-- START SOURCE DOCUMENT --

The pin emphasizes the storm in both design (bamboo leaves scattering in the wind) and name: 风雨同守, loosely enduring the tempest together. As for why the image has been transposed onto a tattered scroll, the pin maker said the inspiration came from rubbings/拓印 and elaborated some more:
Personally, I think of this as an excavated artwork (with the surface damaged in its old age) that was created out of Jingyan’s longing. As if Jingsu actually existed in history and will live on for a long, long time. 我自己把这个当做是一件出土的画作(年岁久远画面有所破损),是景琰怀念所做。就好像历史上真有他们的存在,靖苏真的来日方长。
Historically, rubbings not only create an impression of existing artwork but are themselves artworks that take skill and patience. The typical process starts with adhering paper to a stone carving, then ink is dabbed to the paper such that the flat surface takes on the color of the ink while carved areas remain white (here’s a process video). Collecting rubbings was a popular pastime of the literati, and rubbings of good calligraphy were especially in demand for study and appreciation, serving a similar purpose to block printing in allowing many people to see replicas of an original. The originals may have also come from a non-stone medium: some artworks originally on paper or fabric were replicated onto stone so that rubbings could be made and collected [x]. Nowadays, ancient rubbings are valuable artifacts, especially in cases where the carving has been lost.

-- END SOURCE DOCUMENT --

Repeat word for word the part of the passage on the storm pin starting at "Historically, rubbings not" and ending at "has been lost.". Rely on the passage alone.

-- START DATA EXTRACT --

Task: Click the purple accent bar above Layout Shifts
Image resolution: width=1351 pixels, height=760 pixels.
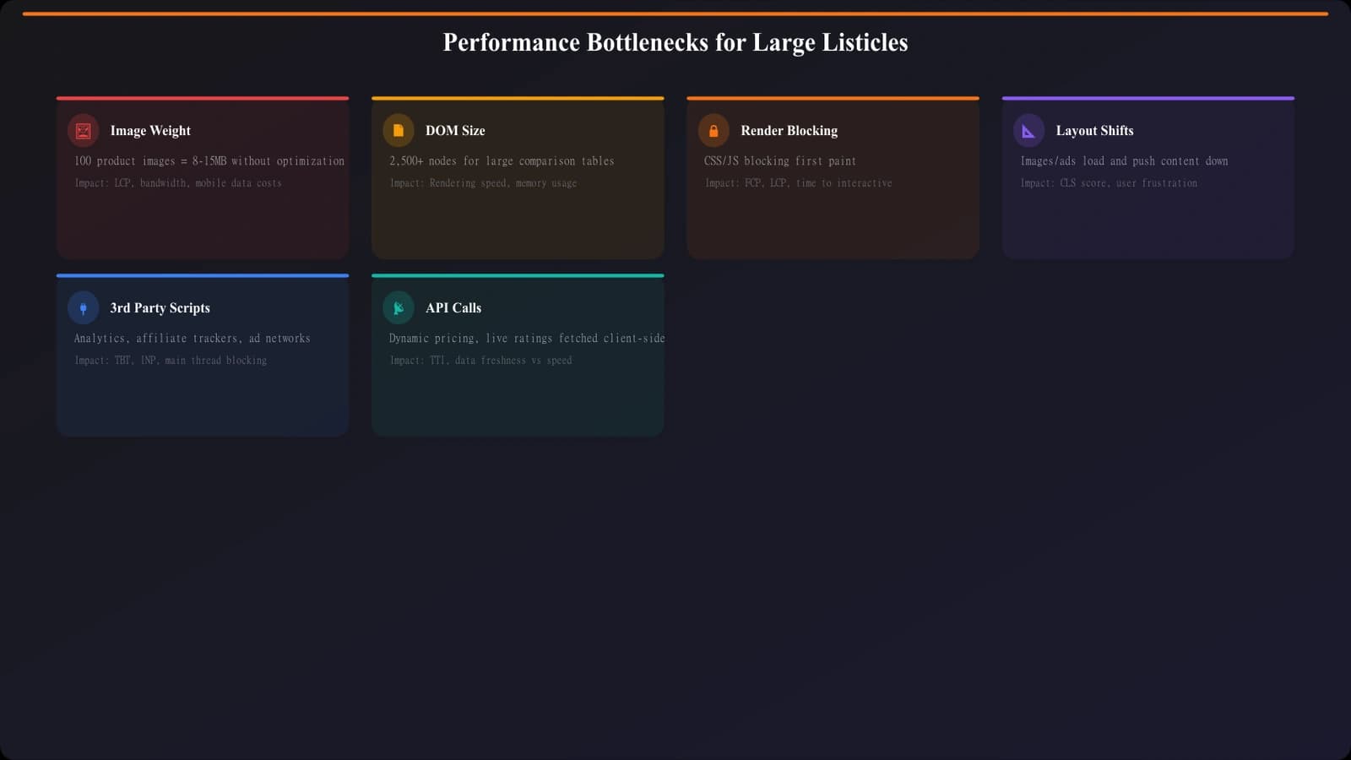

-- END DATA EXTRACT --

* EXERCISE OUTPUT:
Historically, rubbings not only create an impression of existing artwork but are themselves artworks that take skill and patience. The typical process starts with adhering paper to a stone carving, then ink is dabbed to the paper such that the flat surface takes on the color of the ink while carved areas remain white (here’s a process video). Collecting rubbings was a popular pastime of the literati, and rubbings of good calligraphy were especially in demand for study and appreciation, serving a similar purpose to block printing in allowing many people to see replicas of an original. The originals may have also come from a non-stone medium: some artworks originally on paper or fabric were replicated onto stone so that rubbings could be made and collected [x]. Nowadays, ancient rubbings are valuable artifacts, especially in cases where the carving has been lost.